On the subject of speakers though I have a pair of JBL studio monitors (LSR 308s) and have spent a considerable amount of time researching optimal placement, breaking out my tape measure and trying out different spots in my monitors and chair to help get the low end under control, my "office" is in a pretty small rectangular room so the acoustics are bit **** but by applying the 38% rule I've vastly improved the frequency response, when I had my speakers much closer to the wall as well as my desk there was a pretty big valley in the 100-200hz range and a big peak around 45hz, didn't sound horrible without something to compare to but when I would swap to my headphones I would notice all the missing frequencies. I record music and I struggled with the mix on my bass guitar as certain notes would be much louder so I'd have to use my headphones to check how the bass mix was.

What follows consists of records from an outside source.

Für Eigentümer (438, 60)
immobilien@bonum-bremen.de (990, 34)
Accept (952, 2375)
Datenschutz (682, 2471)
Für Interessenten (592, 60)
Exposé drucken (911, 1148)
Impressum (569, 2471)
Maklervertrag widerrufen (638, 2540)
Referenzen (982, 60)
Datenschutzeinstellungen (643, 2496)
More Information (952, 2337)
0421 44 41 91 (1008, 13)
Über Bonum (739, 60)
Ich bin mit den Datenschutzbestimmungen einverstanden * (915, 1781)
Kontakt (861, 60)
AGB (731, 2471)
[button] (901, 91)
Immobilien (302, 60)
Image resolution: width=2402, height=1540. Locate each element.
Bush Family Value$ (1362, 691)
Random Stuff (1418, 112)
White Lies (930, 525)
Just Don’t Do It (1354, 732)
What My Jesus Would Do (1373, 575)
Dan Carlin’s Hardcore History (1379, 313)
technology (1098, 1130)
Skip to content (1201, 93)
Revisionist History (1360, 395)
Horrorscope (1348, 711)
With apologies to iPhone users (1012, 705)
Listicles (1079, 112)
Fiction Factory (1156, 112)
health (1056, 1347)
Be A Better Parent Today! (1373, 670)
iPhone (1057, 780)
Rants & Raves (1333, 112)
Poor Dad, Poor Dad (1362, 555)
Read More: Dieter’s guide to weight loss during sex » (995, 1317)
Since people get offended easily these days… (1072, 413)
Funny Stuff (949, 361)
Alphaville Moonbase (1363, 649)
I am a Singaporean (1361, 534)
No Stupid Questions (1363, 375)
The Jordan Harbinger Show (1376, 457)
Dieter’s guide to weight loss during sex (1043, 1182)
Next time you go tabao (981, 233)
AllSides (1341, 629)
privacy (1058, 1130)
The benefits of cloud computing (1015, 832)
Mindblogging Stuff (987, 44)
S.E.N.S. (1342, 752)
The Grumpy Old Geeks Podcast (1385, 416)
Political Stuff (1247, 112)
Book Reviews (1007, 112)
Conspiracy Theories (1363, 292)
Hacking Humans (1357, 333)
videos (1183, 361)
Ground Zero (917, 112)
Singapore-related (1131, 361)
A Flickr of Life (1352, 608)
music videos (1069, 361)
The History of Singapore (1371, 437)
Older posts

While there are several ways to linearize bass with loudspeakers - it's almost always a crap-shoot for any given location. You've got not only modal problems, but also floor-bounce problems. The most consistent method to linearize this problem (across most of the room) is by using multiple distributed sources. Basically several "subwoofers" with a higher freq. low-pass filter (say 120-150 Hz depending on the order of the low-pass filter) placed rather randomly in the room. The "subs" should be direct radiators (not "band-pass") and they don't need to go that low in freq. if the room is small (38 Hz should be fine). I call this the Geddes method, as he was the principal person advocating this method (continually) for quite some time. Each powered subwoofer should be equipped with a plate amp that has fully variable phase adjustment to "dial-in" the time delay.
Ex.http://www.parts-express.com/yung-sd100 ... t--301-500
(..you can see the bottom knob on the right hand side of amp provides fully variable phase adjustment, and the knob above it provides a low-pass filter as high as 200 Hz.)
You can also "cheap-out" for a single listener with only 1 subwoofer placed directly behind that person and again making adjustments with the 3 knobs on the amp.
For a single listener however, the best method is a stereo (2-channel) dipole subwoofers placed in the nearfield (less than 2 feet away) from the listener's head - and ironically that starts becoming more like headphone.